There is a preliminary indication that starlings are tending to group into larger flocks when predators are present in order to be safer as individuals. That is, when a predator is seen, the birds fly away from the predator (usually a hawk or falcon) and toward the centre of the largest nearby flock. In your simulation, by defining a predator breed and defining rules for predator behavior and rules to respond to predators, you will attempt to see if it is possible to create some of the emergent behaviors seen in starling murmurations.
Note: there are published variants of such simulations – you will find that these are quite complex – in this part of the assignment it is better to build a simple system that exhibits elements of the observed behavior than a complicated system that produces an exact emulation.
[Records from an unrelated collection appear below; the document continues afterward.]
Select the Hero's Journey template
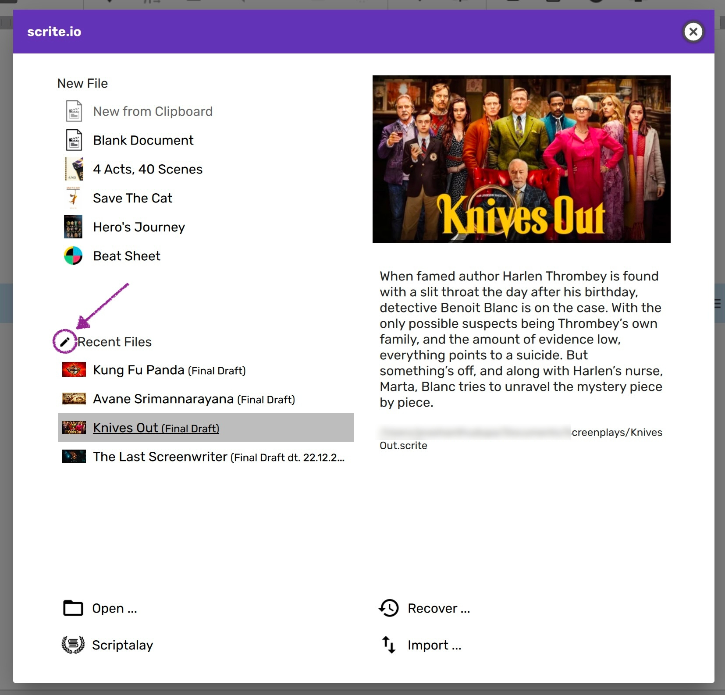The image size is (725, 695). (139, 227)
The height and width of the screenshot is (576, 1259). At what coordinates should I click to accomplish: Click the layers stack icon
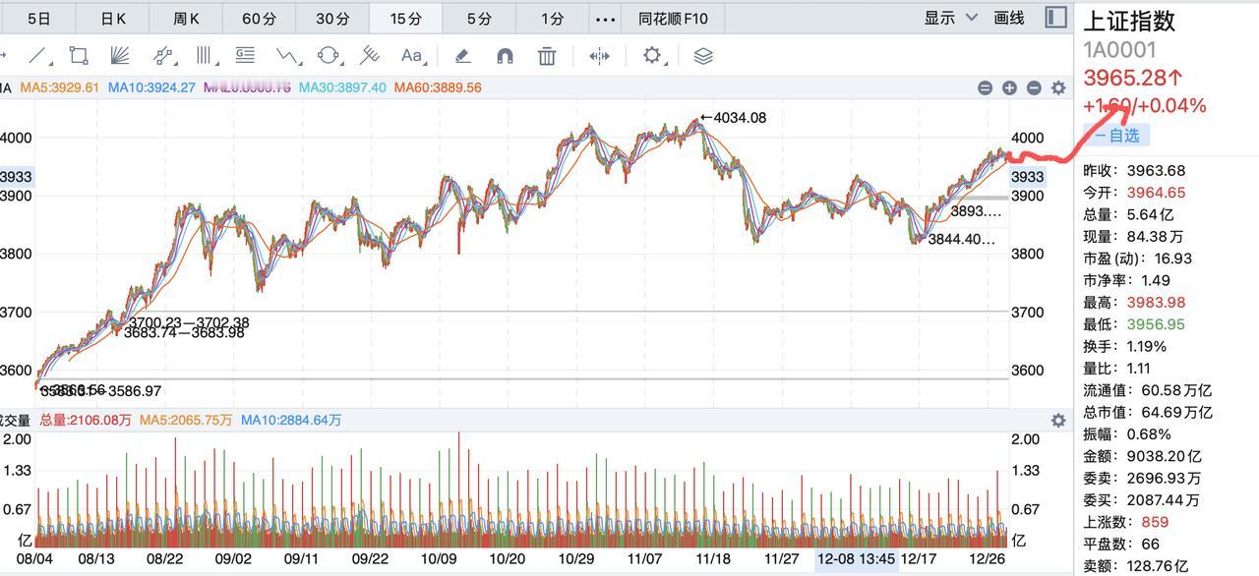[702, 56]
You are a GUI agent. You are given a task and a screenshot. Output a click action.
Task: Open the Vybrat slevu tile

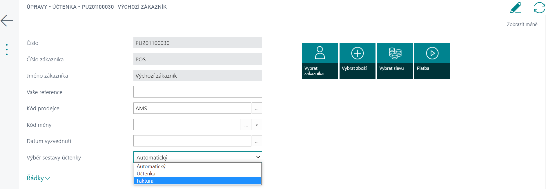click(x=395, y=61)
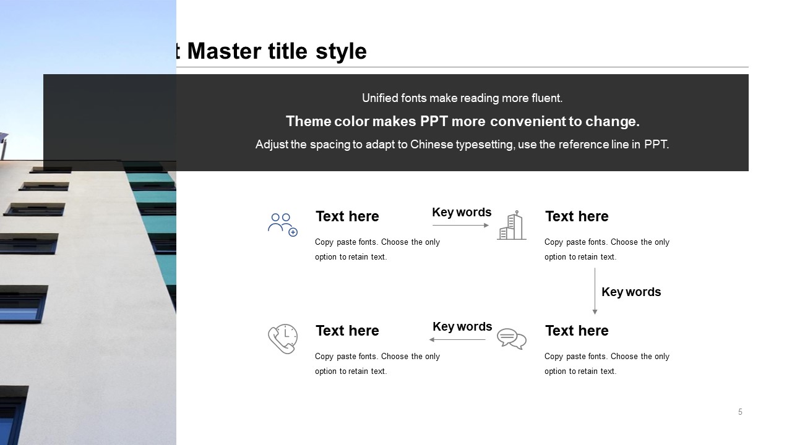Select the downward arrow beside Key words
This screenshot has height=445, width=792.
click(595, 291)
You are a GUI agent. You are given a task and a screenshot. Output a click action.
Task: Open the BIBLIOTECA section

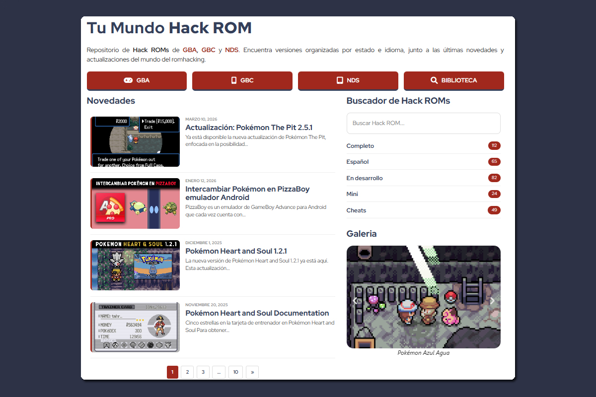point(453,80)
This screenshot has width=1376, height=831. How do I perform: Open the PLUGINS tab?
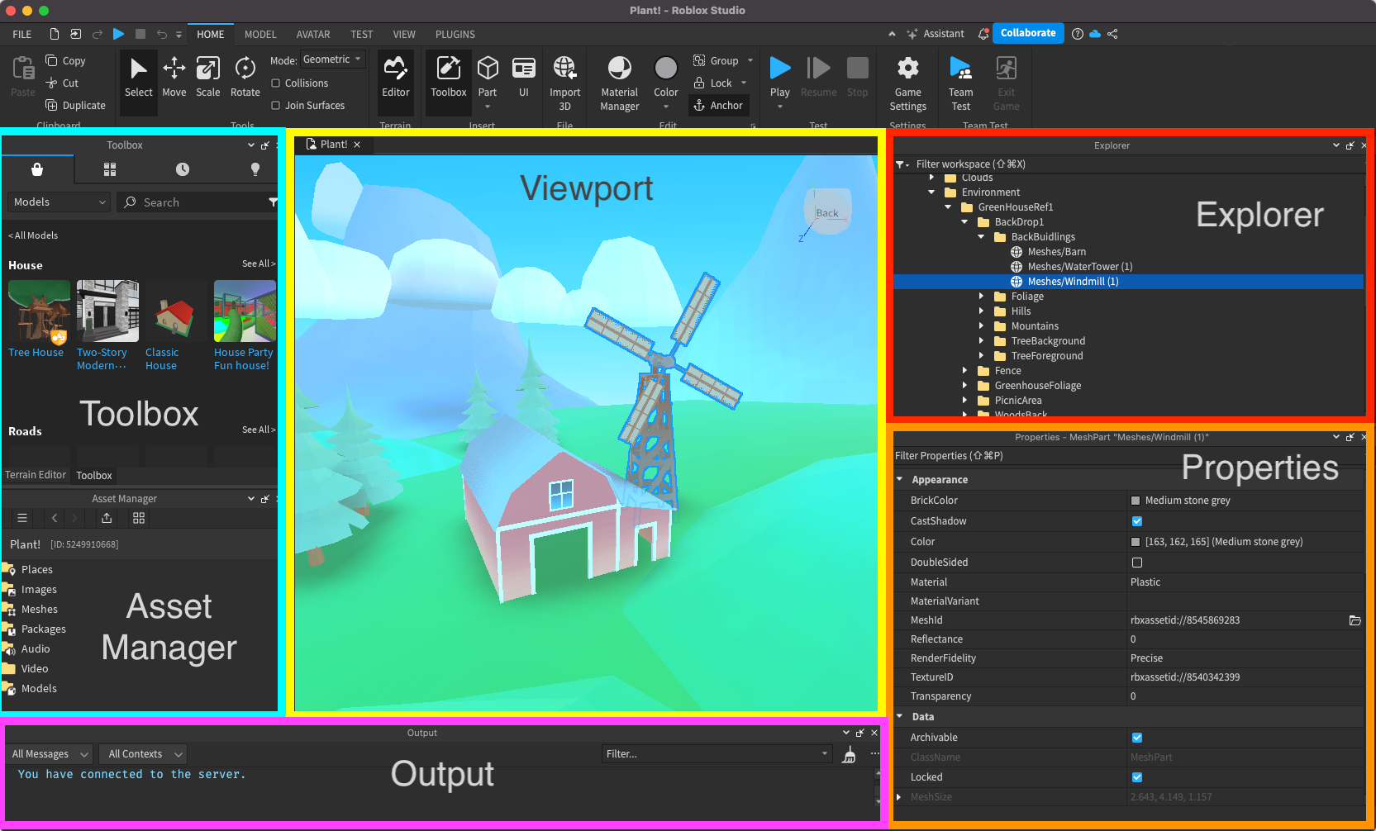pos(455,35)
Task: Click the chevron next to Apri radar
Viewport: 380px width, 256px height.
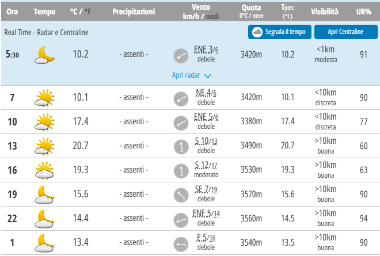Action: coord(208,75)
As always, make sure you make clear any code or contribution you have sourced from elsewhere with your course coordinator.
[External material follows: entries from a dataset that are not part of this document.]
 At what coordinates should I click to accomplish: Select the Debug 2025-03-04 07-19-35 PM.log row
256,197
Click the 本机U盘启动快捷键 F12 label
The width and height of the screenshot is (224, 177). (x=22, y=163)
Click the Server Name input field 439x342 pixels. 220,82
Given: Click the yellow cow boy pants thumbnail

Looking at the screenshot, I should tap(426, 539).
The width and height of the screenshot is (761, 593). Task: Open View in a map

Write a section in your report on your work according to the criteria listed at the start of this assignment.
Part 2: The tragedy of the commons
The tragedy of the commons is an old concept in economics deriving from the idea that shared resources will be overexploited by people acting in a rational way. The concept of the tragedy of the commons one of the first formal explorations of the economic concept of externalities. In economics, externalities occur when the cost or benefit of an activity does not accrue completely to the actors involved in that activity.
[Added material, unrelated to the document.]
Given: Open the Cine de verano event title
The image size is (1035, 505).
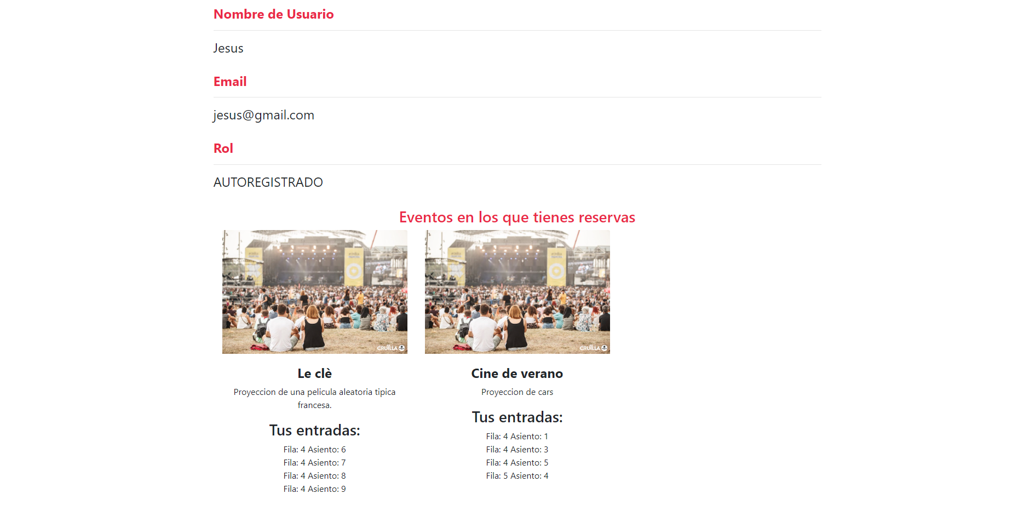Looking at the screenshot, I should tap(518, 374).
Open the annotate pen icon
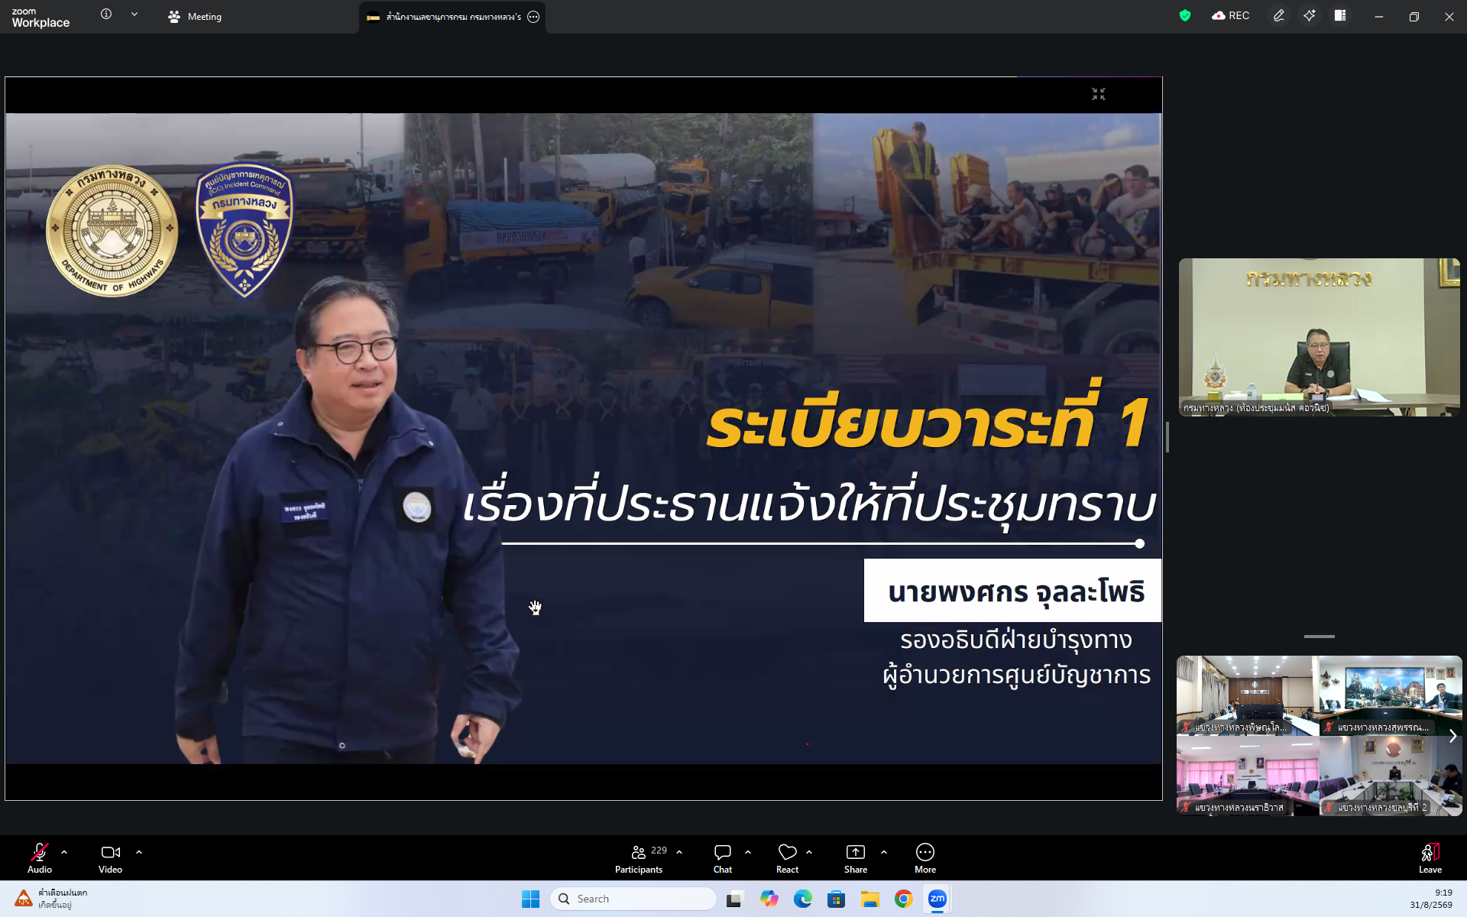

In this simulation, you can start with a simplified version of the sheep-wolf-grass model from the sheep-wolf predator model from the model library in NetLogo. In your model, you have two farmers (farmer A and farmer B) entities who own and graze sheep on the grass in the simulation. Conceptually the field in your model is divided into three sections as below:
Farmer A can graze her sheep on part 1 and part 3. Farmer B can graze his sheep on part 2 and part 3. As you can see, part 3 is shared – it is the commons. The aim of both farmers is to maximise the number of sheep they keep alive – subject to the availability of grass. If sheep don’t have enough grass they die; if they have too much then they breed. The rules for this dying and breeding are already a part of the sheep-grass-wolf predation model (you have no wolves!).
In this implementation, use slider variables to set maximum number of sheep that each farmer wants to have. Farmers don’t want their sheep to starve but they also want maximum sheep. By manually adjusting the sliders try to find the maximum number of sheep that farmers can have before the population of sheep starts to oscillate up and down (indicating a boom and bust of starvation and breeding). Report on what happens to the grass in each section 1, 2 and 3. Also report on what happens if you stop farmers from using section 3. How many sheep can they run now? What happens if you let one farmer use section 3 but not the other? Address these questions in the section of the report dedicated to this part of the exercise.
Note, as before, there are published models of the tragedy of the commons out there but these are much more complex than the scenario you will need to set up here.
Part 3: Automatic tragedy of the commons
In this section, you must write code that makes the farmers automate the stocking rates of their farms. The farmers will aim to maximise their average number of sheep over time while ensuring that they have a stable population (no wild swings up or down in population – this would be bad!). This means that you will need to track both population and how much the population varies by and set a population that maximises the number of sheep for each farmer (acting independently) while damping the population swings.
Report on the following in the testing description in a third section of your report. What are the stocking rates you get? Are these the same as the manually derived values for part 2? What happens if you get one farmer who is more prepared to put up with wild swings in population? Does she get to run more or less sheep over time? What is the effect of changing the growth rate of grass? Or changing the breeding rate of sheep?
End of questions (make sure you hand in both your code and your report in your zip file!)